◆ What to produce: Write out each of the following entries verbatim, reproducing every line without alteration.

◆ Records for the exercise:

◆ ◆ ◆ ◆ ◆

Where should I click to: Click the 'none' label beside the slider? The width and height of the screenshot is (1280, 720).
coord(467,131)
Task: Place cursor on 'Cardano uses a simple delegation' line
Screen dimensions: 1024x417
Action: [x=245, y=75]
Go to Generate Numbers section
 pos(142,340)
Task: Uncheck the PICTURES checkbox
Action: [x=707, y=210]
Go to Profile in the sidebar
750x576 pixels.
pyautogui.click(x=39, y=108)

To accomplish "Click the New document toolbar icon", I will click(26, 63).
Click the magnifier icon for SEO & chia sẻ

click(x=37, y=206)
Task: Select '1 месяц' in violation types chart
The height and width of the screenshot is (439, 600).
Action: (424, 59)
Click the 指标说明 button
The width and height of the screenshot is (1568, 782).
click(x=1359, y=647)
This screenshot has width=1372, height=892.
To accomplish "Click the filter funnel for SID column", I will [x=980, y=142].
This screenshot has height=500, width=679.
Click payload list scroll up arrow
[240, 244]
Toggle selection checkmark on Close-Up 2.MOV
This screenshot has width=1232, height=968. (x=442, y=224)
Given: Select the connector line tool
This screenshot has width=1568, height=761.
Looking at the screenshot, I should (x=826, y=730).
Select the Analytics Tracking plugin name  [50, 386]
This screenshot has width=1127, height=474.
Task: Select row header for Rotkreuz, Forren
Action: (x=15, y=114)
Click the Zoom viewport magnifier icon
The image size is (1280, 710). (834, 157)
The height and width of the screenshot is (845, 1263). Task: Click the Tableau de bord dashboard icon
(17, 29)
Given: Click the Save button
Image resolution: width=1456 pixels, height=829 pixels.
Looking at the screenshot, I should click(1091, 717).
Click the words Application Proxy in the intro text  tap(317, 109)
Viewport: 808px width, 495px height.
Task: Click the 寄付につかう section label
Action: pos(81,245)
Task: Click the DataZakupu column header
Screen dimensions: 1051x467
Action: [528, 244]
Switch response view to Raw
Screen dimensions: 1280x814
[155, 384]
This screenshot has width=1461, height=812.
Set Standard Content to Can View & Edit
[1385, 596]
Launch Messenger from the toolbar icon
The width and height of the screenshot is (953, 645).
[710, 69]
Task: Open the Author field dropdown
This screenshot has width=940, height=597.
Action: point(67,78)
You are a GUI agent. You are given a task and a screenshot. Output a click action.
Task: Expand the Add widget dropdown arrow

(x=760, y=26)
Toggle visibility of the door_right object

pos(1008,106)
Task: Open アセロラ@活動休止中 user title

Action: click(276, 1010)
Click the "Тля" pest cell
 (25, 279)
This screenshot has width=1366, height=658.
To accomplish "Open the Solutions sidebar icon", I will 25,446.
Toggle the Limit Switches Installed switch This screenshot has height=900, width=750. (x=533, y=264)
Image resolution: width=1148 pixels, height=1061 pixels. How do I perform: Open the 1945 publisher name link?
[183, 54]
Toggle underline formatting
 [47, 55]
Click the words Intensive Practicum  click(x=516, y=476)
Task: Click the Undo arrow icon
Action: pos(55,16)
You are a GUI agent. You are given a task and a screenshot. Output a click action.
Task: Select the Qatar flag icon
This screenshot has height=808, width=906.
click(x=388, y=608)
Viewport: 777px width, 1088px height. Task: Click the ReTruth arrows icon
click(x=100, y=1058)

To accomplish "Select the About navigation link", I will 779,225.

◆ ◆ ◆ ◆ ◆

◆ Written answer:
Where should I click to: Click the 'none' label beside the slider? The width and height of the screenshot is (1280, 720).
coord(467,131)
Task: Place cursor on 'Cardano uses a simple delegation' line
Screen dimensions: 1024x417
Action: [x=245, y=75]
Go to Generate Numbers section
 pos(142,340)
Task: Uncheck the PICTURES checkbox
Action: [x=707, y=210]
Go to Profile in the sidebar
750x576 pixels.
pyautogui.click(x=39, y=108)

To accomplish "Click the New document toolbar icon", I will click(26, 63).
Click the magnifier icon for SEO & chia sẻ

click(x=37, y=206)
Task: Select '1 месяц' in violation types chart
The height and width of the screenshot is (439, 600).
Action: (424, 59)
Click the 指标说明 button
The width and height of the screenshot is (1568, 782).
click(x=1359, y=647)
This screenshot has width=1372, height=892.
To accomplish "Click the filter funnel for SID column", I will [x=980, y=142].
This screenshot has height=500, width=679.
Click payload list scroll up arrow
[240, 244]
Toggle selection checkmark on Close-Up 2.MOV
This screenshot has width=1232, height=968. (x=442, y=224)
Given: Select the connector line tool
This screenshot has width=1568, height=761.
Looking at the screenshot, I should (x=826, y=730).
Select the Analytics Tracking plugin name  [50, 386]
This screenshot has width=1127, height=474.
Task: Select row header for Rotkreuz, Forren
Action: (x=15, y=114)
Click the Zoom viewport magnifier icon
The image size is (1280, 710). (834, 157)
The height and width of the screenshot is (845, 1263). Task: Click the Tableau de bord dashboard icon
(17, 29)
Given: Click the Save button
Image resolution: width=1456 pixels, height=829 pixels.
Looking at the screenshot, I should click(1091, 717).
Click the words Application Proxy in the intro text  tap(317, 109)
Viewport: 808px width, 495px height.
Task: Click the 寄付につかう section label
Action: pos(81,245)
Task: Click the DataZakupu column header
Screen dimensions: 1051x467
Action: [528, 244]
Switch response view to Raw
Screen dimensions: 1280x814
[155, 384]
This screenshot has width=1461, height=812.
Set Standard Content to Can View & Edit
[1385, 596]
Launch Messenger from the toolbar icon
The width and height of the screenshot is (953, 645).
[710, 69]
Task: Open the Author field dropdown
This screenshot has width=940, height=597.
Action: point(67,78)
You are a GUI agent. You are given a task and a screenshot. Output a click action.
Task: Expand the Add widget dropdown arrow

(x=760, y=26)
Toggle visibility of the door_right object

pos(1008,106)
Task: Open アセロラ@活動休止中 user title

Action: click(276, 1010)
Click the "Тля" pest cell
 (25, 279)
This screenshot has width=1366, height=658.
To accomplish "Open the Solutions sidebar icon", I will 25,446.
Toggle the Limit Switches Installed switch This screenshot has height=900, width=750. (x=533, y=264)
Image resolution: width=1148 pixels, height=1061 pixels. How do I perform: Open the 1945 publisher name link?
[183, 54]
Toggle underline formatting
 [47, 55]
Click the words Intensive Practicum  click(x=516, y=476)
Task: Click the Undo arrow icon
Action: pos(55,16)
You are a GUI agent. You are given a task and a screenshot. Output a click action.
Task: Select the Qatar flag icon
This screenshot has height=808, width=906.
click(x=388, y=608)
Viewport: 777px width, 1088px height. Task: Click the ReTruth arrows icon
click(x=100, y=1058)

To accomplish "Select the About navigation link", I will 779,225.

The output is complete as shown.